Книга построена по тематически-хронологическому принципу. В первых двух главах рассматривается вопрос об этнической самобытности еврейских солдат. В первой главе очерчен исторический контекст до и после распространения рекрутской повинности на евреев России. Во второй рассматривается проблема самоидентификации еврейских солдат, кризиса их этнического самосознания, анализируются формы и причины конфликта между общинным и военным самосознанием еврейского рекрута. Третья глава представляет собой попытку проанализировать вопрос о еврейских кантонистах с принципиально новых позиций. В ней уделяется особое внимание сравнению еврейских кантонистов с кантонистами из христиан, подробно анализируется ход миссионерской кампании в армии и трудности, с которыми столкнулись ее участники. В четвертой главе рассматриваются особенности прохождения евреями военной службы с точки зрения военной статистики и военного законодательства. В этой главе дана характеристика еврейских солдат с точки зрения набора в армию, распределения по родам оружия, воинской дисциплины, успехов по службе, преступности и медицинского состояния. В пятой главе рассказывается о реакции еврейских солдат на преобразования в русском обществе накануне и после первой русской революции. Здесь мы подробно остановимся на той роли, которую сыграли еврейские солдаты в распространении революционной пропаганды в армии, а также в работе военно-боевых комитетов трех главных революционных партий России — эсеров, социал-демократов и Бунда. В шестой главе ставится вопрос о зарождении русского политического антисемитизма в связи с распространением на евреев воинской повинности и обсуждением вопроса о равноправии евреев в армии. В ней исследуется «еврейская» политика Военного министерства в контексте интенсивной праворадикальной пропаганды в обществе и армии на рубеже XIX–XX вв. Седьмая глава рассказывает об отражении исследуемой темы в русской и русско-еврейской литературе. Образ еврейского солдата рассмотрен в ней как с точки зрения его литературно-художественных особенностей, так и с точки зрения его места в идеологической полемике вокруг еврейского равноправия.
-------------------------
» **Задание 1**:
С чем, согласно описанию книги, шестая глава связывает зарождение русского политического антисемитизма?
» **Задание 2**:
Какие три революционные партии России названы в описании книги в рассказе о пятой главе?
-------------------------
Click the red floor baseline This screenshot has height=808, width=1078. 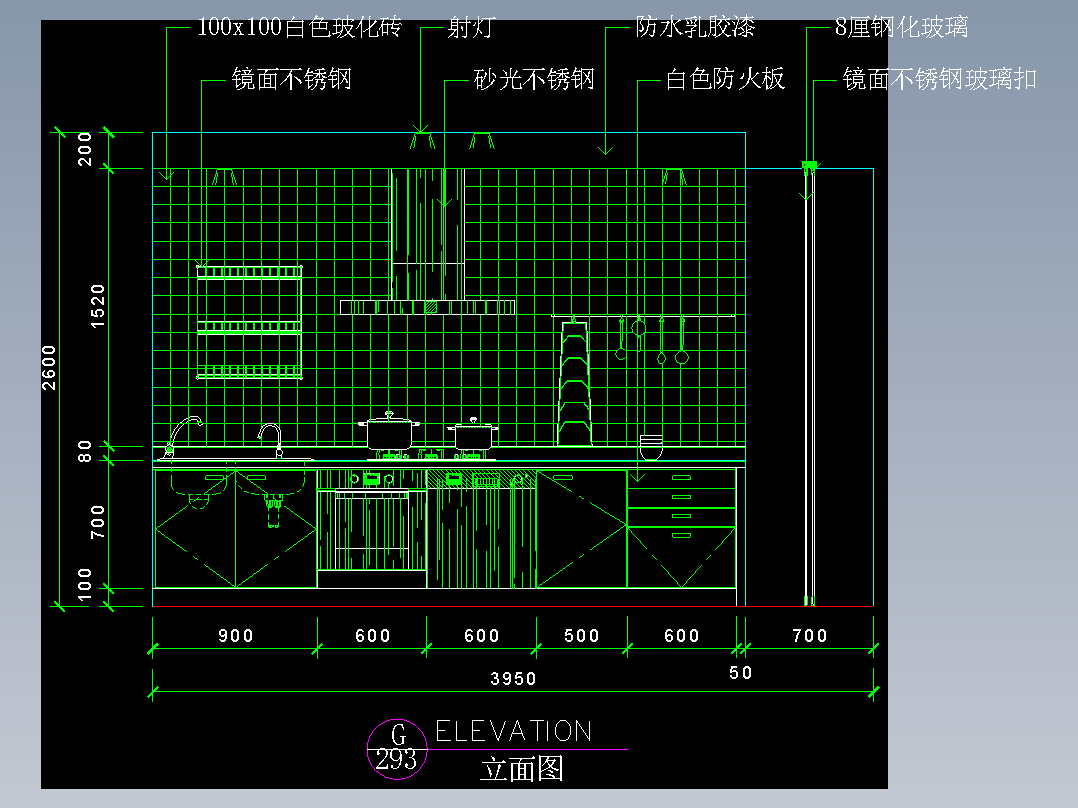coord(450,604)
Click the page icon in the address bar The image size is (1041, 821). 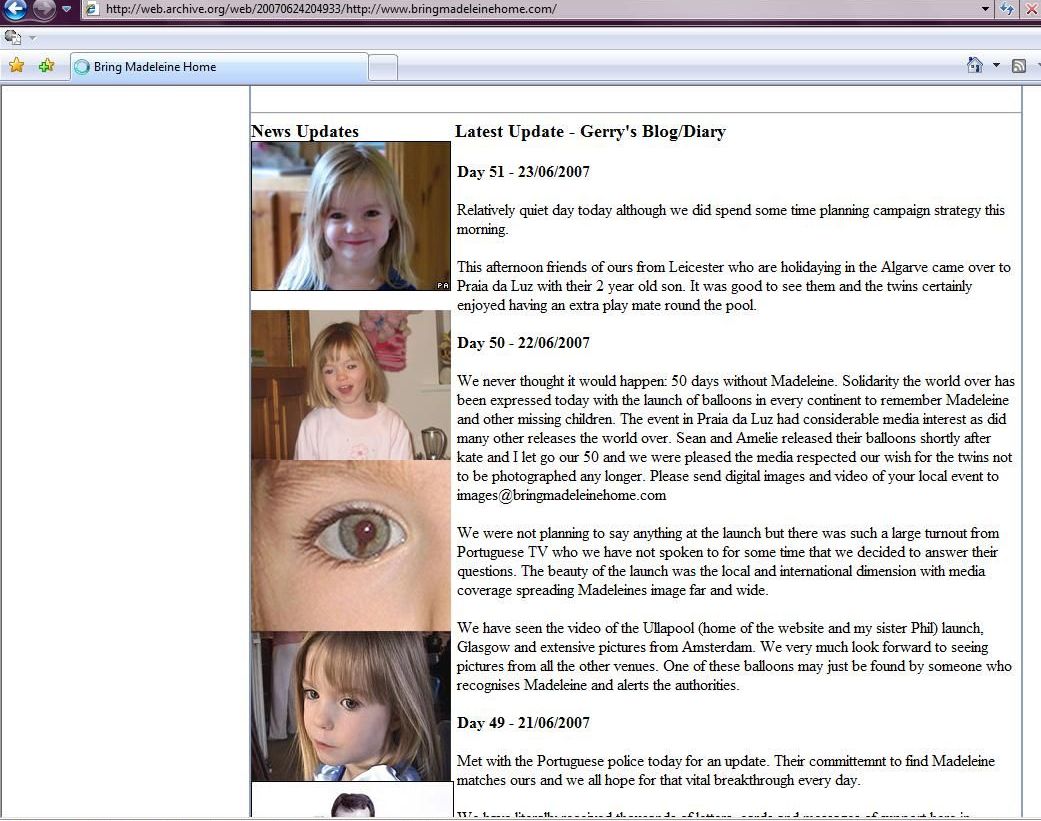point(92,9)
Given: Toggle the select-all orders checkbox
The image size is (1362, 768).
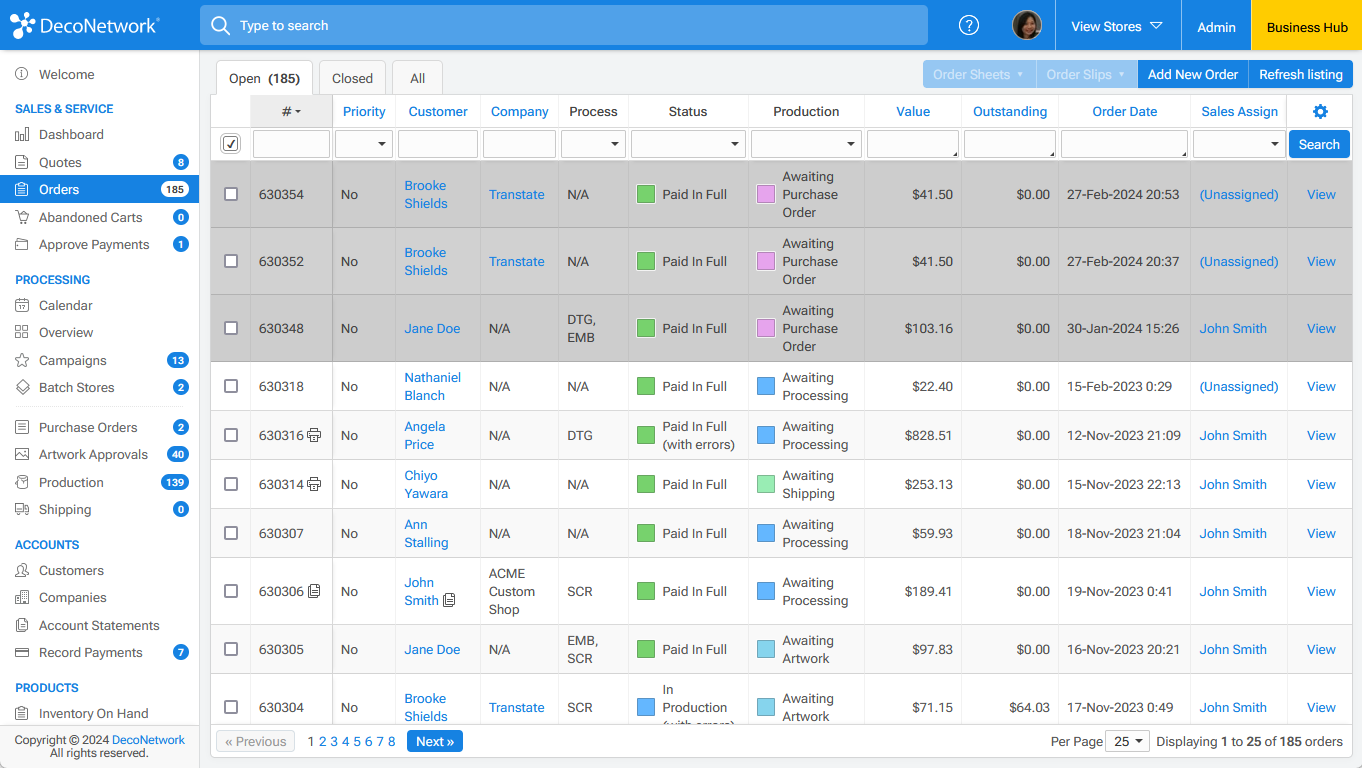Looking at the screenshot, I should pos(230,143).
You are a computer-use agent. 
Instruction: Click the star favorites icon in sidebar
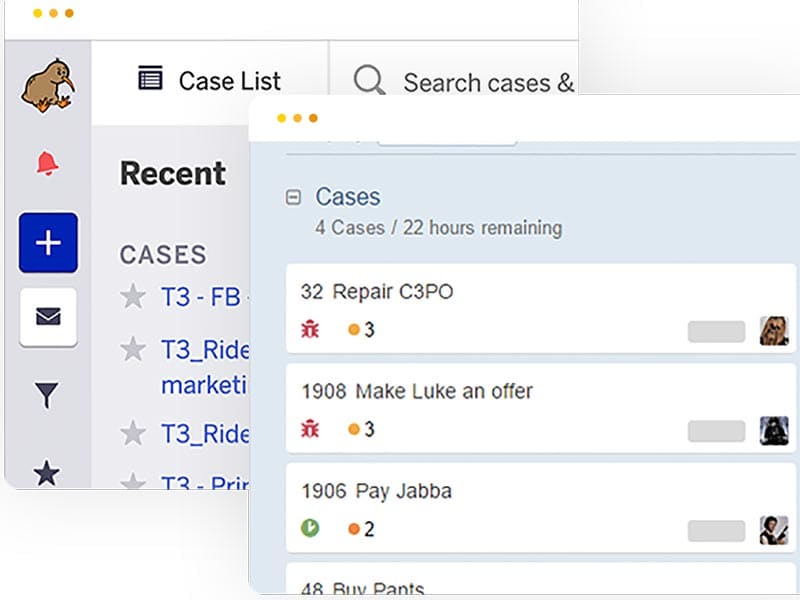pyautogui.click(x=47, y=472)
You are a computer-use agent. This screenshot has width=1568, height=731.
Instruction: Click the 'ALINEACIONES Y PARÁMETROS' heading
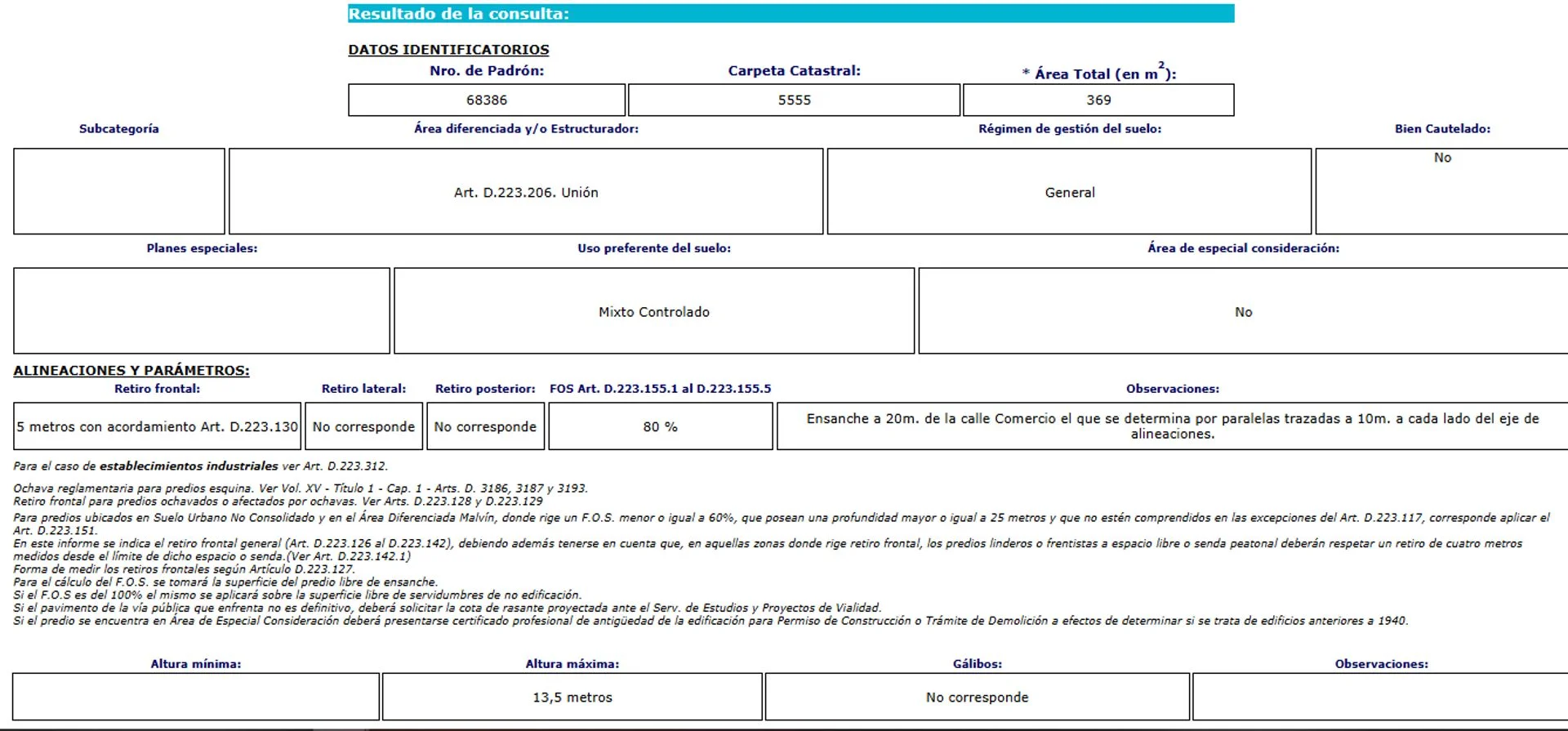(x=131, y=370)
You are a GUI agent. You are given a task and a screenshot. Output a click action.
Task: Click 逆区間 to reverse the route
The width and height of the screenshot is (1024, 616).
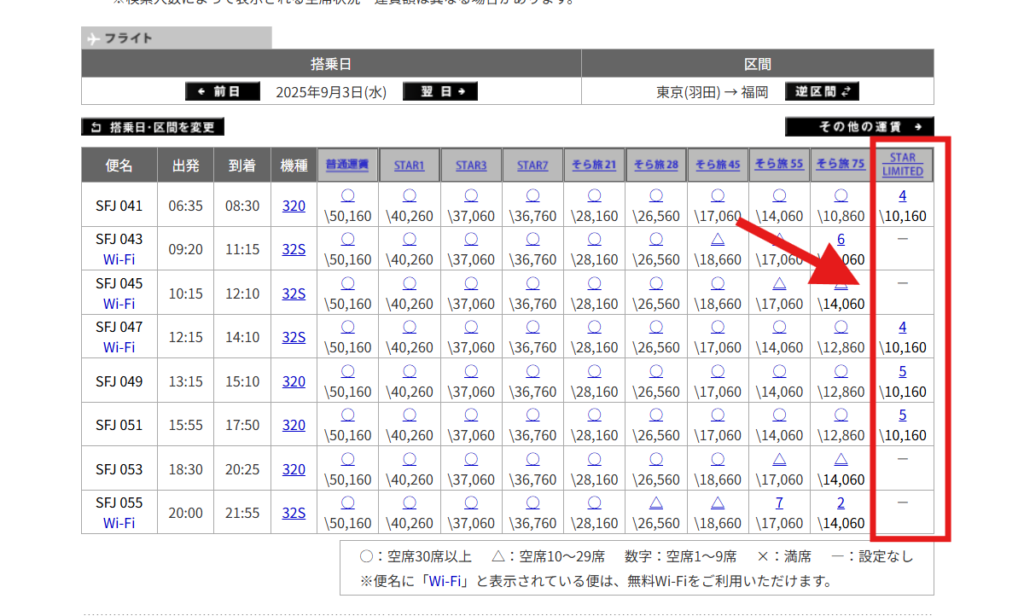pyautogui.click(x=822, y=92)
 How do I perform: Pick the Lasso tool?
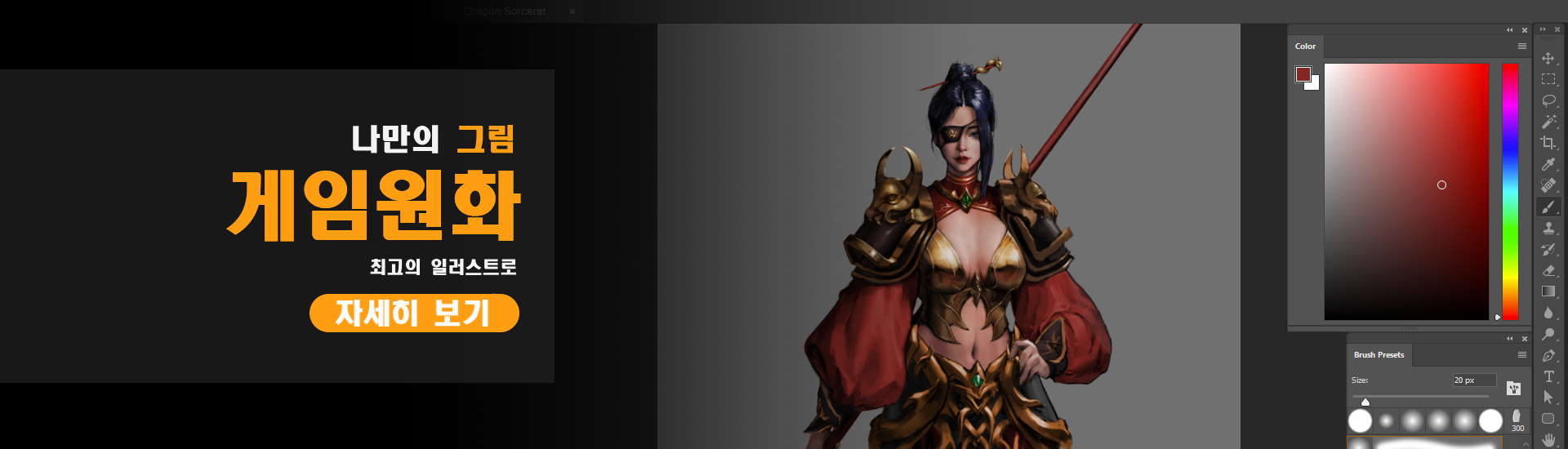pos(1548,100)
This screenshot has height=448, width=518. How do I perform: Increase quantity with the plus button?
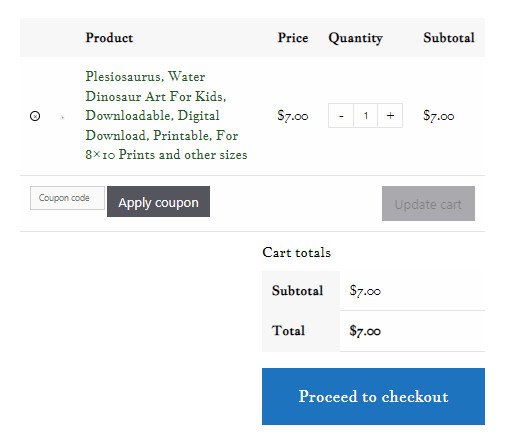click(390, 116)
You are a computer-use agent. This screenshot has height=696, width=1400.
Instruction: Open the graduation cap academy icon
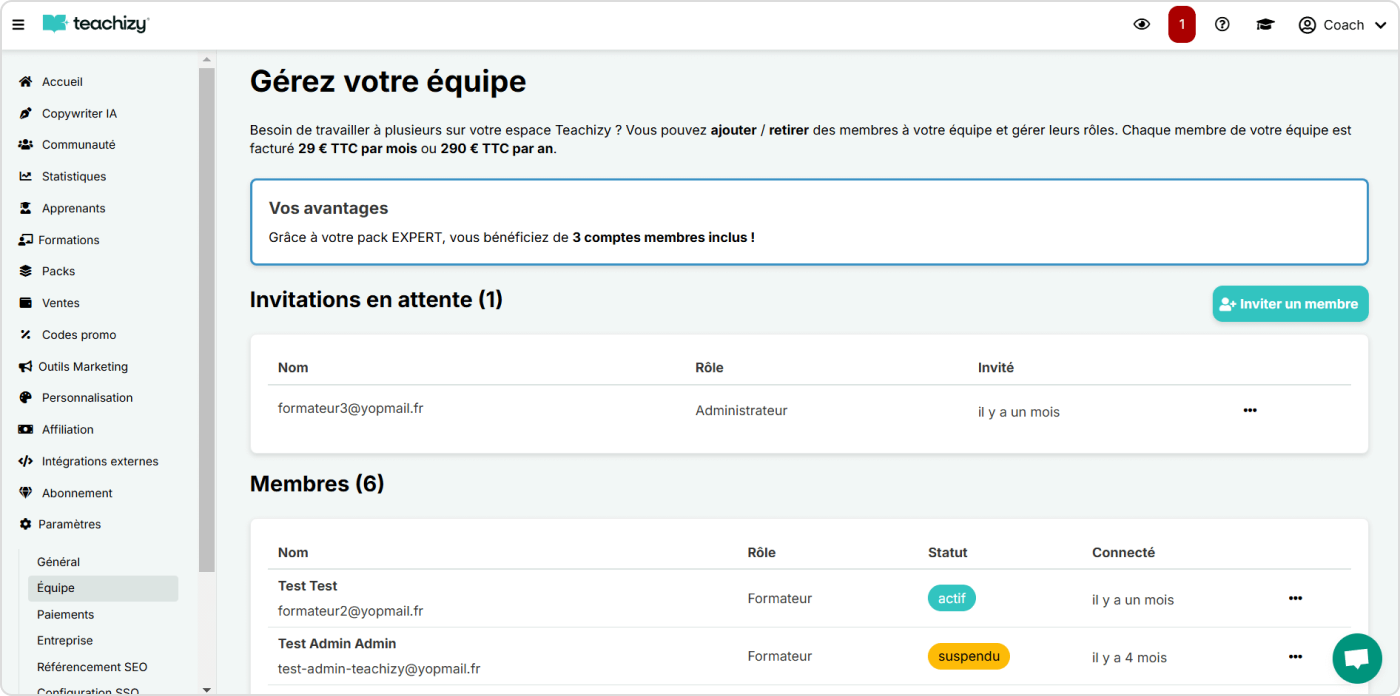pos(1264,24)
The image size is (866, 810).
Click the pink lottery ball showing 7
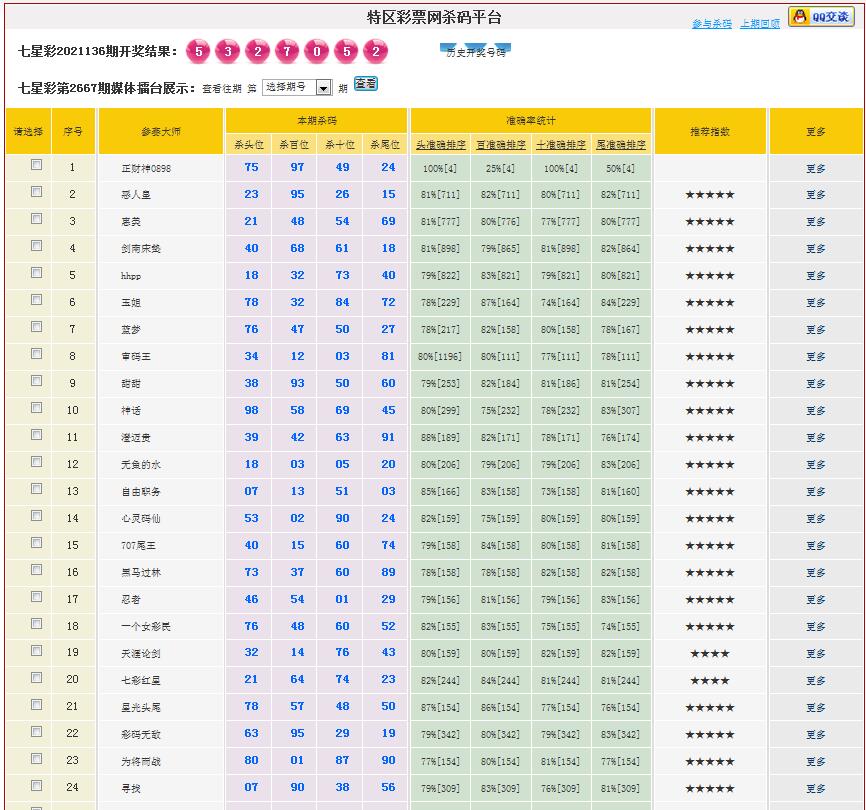(287, 51)
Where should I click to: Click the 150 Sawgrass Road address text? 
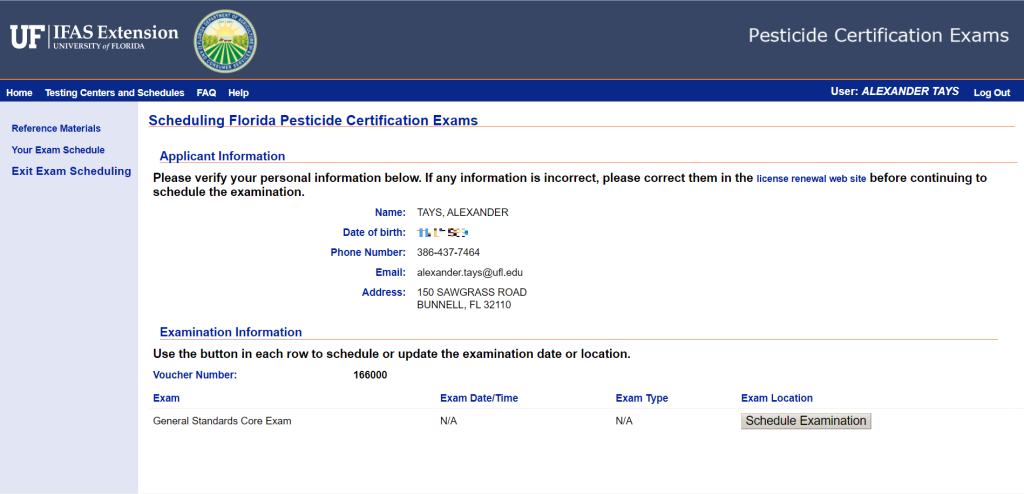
-------------------------
» **Ответ 1**:
Шестая глава связывает его зарождение с распространением на евреев воинской повинности и с обсуждением вопроса о равноправии евреев в армии.

» **Ответ 2**:
Эсеры, социал-демократы и Бунд.